In his autobiography By the Seat of My Pants: My Life in Country Music, the late Buddy Killen (a country musician and businessman who produced all of Joe Tex's classic soul hits, not to mention the fact that he wrote Tex's last big hit, "I Ain't Gonna Bump No More (With No Big Fat Woman)" in 1977) mentioned that a problem plaguing country music was that modern songs were producing plenty of hits but very few classics. This isn't unique to country, as rock and roll has been suffering the same fate for decades. Therein lies the problem with album sales: much like the one-hit wonders of pop music in the 60s, there is a glut of albums featuring one "can't miss" hit, one possible hit, and eight hunks of junk in the key of G-whiz.
Since the late 70s, the FM rock format has been nailed shut to anything new and fresh. The more unique musical styles get, the tighter that format gets locked down. The Violent Femmes' first album has sold over a million copies (according to Rhino's website, it is the only album that has ever earned a platinum certification without ever appearing on the Billboard Top 200 Albums sales chart), but have you ever heard them on FM rock radio? Of course not, they don't sound like the Journey-o-Styxwagon FM shlock rock formula music. That hardly means they're "unknown," however, as the album sales indicate.
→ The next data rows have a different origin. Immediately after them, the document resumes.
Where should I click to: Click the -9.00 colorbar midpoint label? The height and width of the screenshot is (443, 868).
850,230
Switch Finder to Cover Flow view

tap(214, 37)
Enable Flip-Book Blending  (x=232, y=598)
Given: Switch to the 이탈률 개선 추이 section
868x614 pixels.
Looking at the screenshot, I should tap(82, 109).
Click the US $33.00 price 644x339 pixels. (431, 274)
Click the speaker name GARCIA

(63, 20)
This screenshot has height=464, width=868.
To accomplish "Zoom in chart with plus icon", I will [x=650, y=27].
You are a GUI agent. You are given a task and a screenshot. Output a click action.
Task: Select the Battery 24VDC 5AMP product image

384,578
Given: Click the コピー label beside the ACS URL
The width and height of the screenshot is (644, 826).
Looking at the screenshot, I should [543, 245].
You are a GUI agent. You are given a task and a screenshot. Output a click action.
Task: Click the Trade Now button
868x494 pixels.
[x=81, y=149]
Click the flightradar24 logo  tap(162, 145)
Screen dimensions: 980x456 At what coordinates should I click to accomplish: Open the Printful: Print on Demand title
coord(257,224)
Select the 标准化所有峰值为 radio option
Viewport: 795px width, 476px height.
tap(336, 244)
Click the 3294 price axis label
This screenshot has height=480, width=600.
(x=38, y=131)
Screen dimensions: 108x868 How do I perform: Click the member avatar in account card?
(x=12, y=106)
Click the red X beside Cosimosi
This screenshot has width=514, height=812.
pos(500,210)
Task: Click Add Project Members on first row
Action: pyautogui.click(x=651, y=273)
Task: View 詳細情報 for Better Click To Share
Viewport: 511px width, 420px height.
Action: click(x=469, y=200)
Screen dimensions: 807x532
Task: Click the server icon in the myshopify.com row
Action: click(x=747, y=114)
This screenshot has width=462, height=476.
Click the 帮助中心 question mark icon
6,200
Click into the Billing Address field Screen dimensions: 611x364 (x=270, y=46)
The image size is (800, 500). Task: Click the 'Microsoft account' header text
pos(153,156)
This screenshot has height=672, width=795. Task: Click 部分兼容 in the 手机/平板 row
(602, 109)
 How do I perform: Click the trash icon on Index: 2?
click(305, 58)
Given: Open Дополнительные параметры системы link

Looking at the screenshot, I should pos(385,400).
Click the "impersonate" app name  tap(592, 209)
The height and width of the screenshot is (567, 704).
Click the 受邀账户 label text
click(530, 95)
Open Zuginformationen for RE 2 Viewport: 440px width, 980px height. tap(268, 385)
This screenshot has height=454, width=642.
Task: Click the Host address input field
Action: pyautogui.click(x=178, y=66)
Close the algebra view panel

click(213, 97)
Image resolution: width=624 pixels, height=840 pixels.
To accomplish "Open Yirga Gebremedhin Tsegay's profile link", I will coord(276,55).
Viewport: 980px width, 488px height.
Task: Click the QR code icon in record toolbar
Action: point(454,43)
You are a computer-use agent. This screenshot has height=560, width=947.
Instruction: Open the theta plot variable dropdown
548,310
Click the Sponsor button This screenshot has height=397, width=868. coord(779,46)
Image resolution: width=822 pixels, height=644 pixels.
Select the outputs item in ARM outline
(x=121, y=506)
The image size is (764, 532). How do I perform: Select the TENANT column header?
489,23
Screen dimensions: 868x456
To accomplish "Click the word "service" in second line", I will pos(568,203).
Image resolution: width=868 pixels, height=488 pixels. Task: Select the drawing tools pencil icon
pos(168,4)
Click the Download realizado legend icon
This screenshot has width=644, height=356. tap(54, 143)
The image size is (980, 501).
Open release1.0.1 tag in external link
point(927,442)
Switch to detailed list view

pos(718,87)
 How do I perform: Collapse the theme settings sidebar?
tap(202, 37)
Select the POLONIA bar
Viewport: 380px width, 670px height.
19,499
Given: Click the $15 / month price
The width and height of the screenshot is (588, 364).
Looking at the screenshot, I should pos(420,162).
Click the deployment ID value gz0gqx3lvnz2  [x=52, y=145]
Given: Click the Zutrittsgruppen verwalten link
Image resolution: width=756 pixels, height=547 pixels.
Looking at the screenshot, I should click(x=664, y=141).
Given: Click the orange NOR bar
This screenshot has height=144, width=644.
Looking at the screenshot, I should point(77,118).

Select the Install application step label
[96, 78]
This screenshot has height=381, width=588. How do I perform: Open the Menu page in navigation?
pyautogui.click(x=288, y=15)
With the advent of satellite radio and Internet radio, bands like the Violent Femmes have been able to find an outlet for getting their music past that locked radio format. And here is where the "conspiracy theory arises in all of this. The Internet radio phenomenon cannot possibly hurt record sales; to the contrary, it can only help as people hear music that they cannot hear on their local FM station that is too busy playing "Night Moves" for the seventh time today. People obviously like John Hiatt's songs, since "Thing Called Love," "Angel Eyes," and even "Sure As I'm Sitting Here" have been hits for others; therefore, people just might like Hiatt -- were they allowed to hear him. The Internet says "yes" to artists that have long had no outlet for their music other than word of mouth, and now that outlet is being threatened by interference from the very organization that claims their mission "supports and promotes our members' creative and financial vitality."
The RIAA might be cutting their own throat here, since they are denying people access to music that might be heard...and liked...and purchased. I cannot help but think that the commercial radio stations, which are sinking in ratings because of their tight playlists that refuse anything new, no matter how good or in demand (Warren Zevon's life-affirming farewell album, The Wind, was certified gold before Zevon died, but even two Grammy awards and appearances by FM rock stalwarts Bruce Springsteen and Jackson Browne couldn't get Zevon airplay), are secretly gloating over the fact that the RIAA is attempting to shut down radio's biggest competition.
The losers, in the long run, are the performers who are making great music that is getting heard by the tens of hundreds instead of the tens of millions, and the fans who are being deprived of this exciting music.